Pereira se encarga de traducir autores franceses del siglo XIX al portugués. Disfruta de hacerlo y la distancia epocal con su propio tiempo le da la ilusión de imparcialidad política hasta que la censura lo pone entre la espada y la pared porque Francia entra en guerra con Alemania y Portugal no quiere dar mensajes equivocados mediante la prensa. Empiezan a exigirle un nacionalismo que lo lleva a cuestionarse lo que no se dice, pero sucede. Empieza una mutación dolorosa. Empieza a vivir, en otras palabras. Gradual pero irreversiblemente, Pereira abandona su condición de periodista banal para devenir en el periodista que se necesita, pero no siempre se quiere porque nadie es profeta en su tierra ni en su tiempo.

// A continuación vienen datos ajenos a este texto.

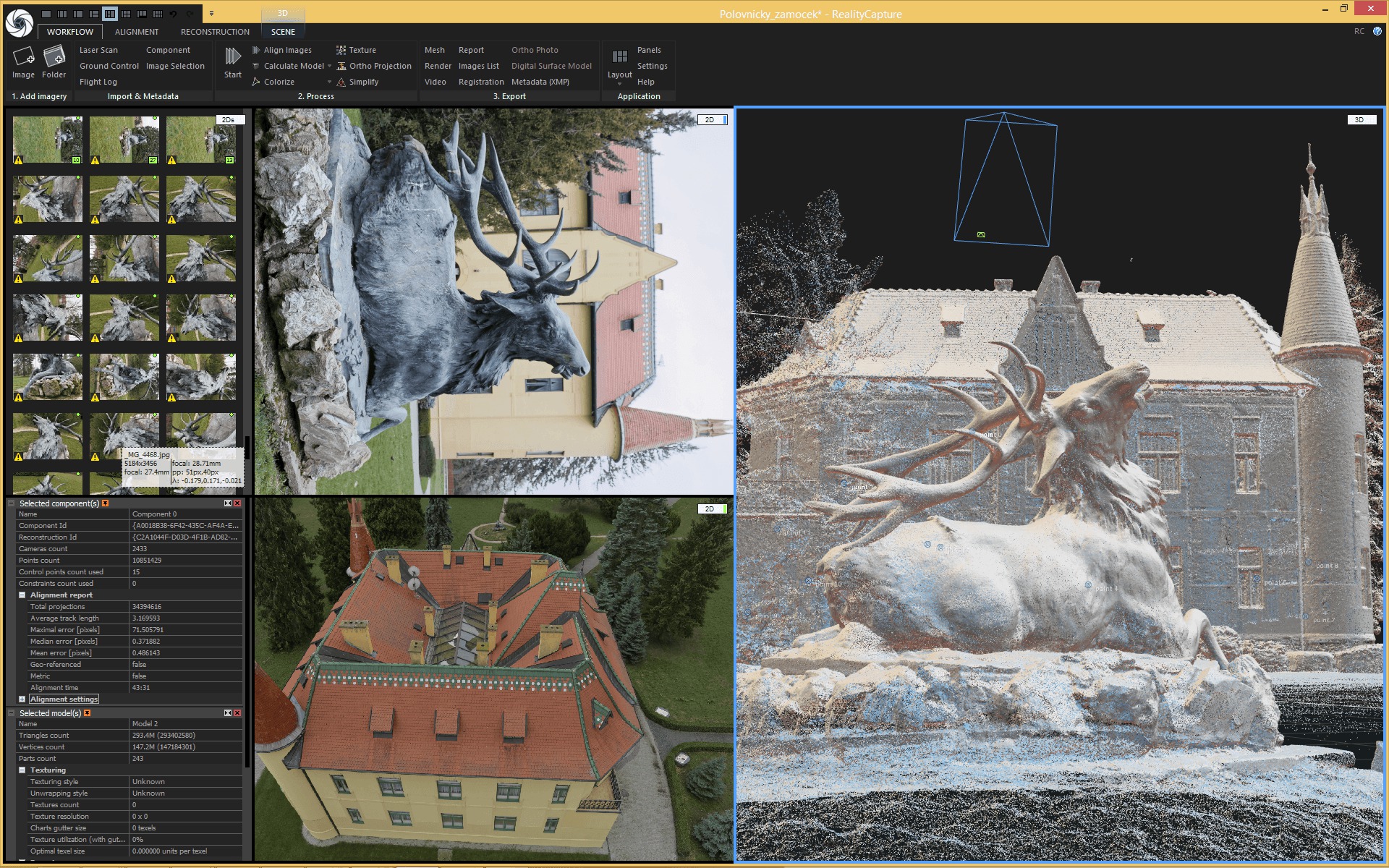1389x868 pixels.
Task: Click the Texture tool icon
Action: pos(341,50)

No quiero dar más datos sobre el texto, cada quien encontrará rutas de lectura distintas. Pero sí quisiera referir unas breves líneas sobre el epílogo a la novela, a cargo de su autor, que es el epílogo que merece una obra como Sostiene Pereira.
Tabucci, que nació en Italia, pero vivió y estudió en profundidad la cultura portuguesa y murió en Lisboa, cuenta que asistió al funeral de un viejo periodista de origen portugués que se había exiliado a París después de enfrentarse al régimen de Salazar y escribir una gran cantidad de artículos denunciando la dictadura. Era ya la década del noventa y había vuelto la democracia, pero esta figura –cuyo nombre Tabucci se reserva- inspiró al personaje de Pereira: “un personaje en busca de autor”, según él. Durante noches febriles la construcción del personaje lo acechó hasta que logró delinearlo y contar su historia, que es una ficción, pero que grita realidad. El epílogo termina así:
“Por una afortunada coincidencia, acabé de escribir la última página el 25 de agosto de 1993. Y quise registrar esa fecha en la página porque es para mí un día importante: el cumpleaños de mi hija. Me pareció una señal, un auspicio. El día feliz del nacimiento de un hijo mío nacía también, gracias a la fuerza de la escritura, la historia de la vida de un hombre. Tal vez, en la inescrutable trama de los eventos que los dioses nos conceden, todo ello tenga su significado”.
La crítica literaria moderna ha insistido en separar obra de autor y cierto es que son cosas distintas. Sin embargo, cuando se cruzan, a veces, se produce la magia y nos asusta menos la obligatoriedad de la razón, el mandato del fantasma del sentido, ese que sucede –ni más ni menos y por suerte- en tanto estemos vivxs.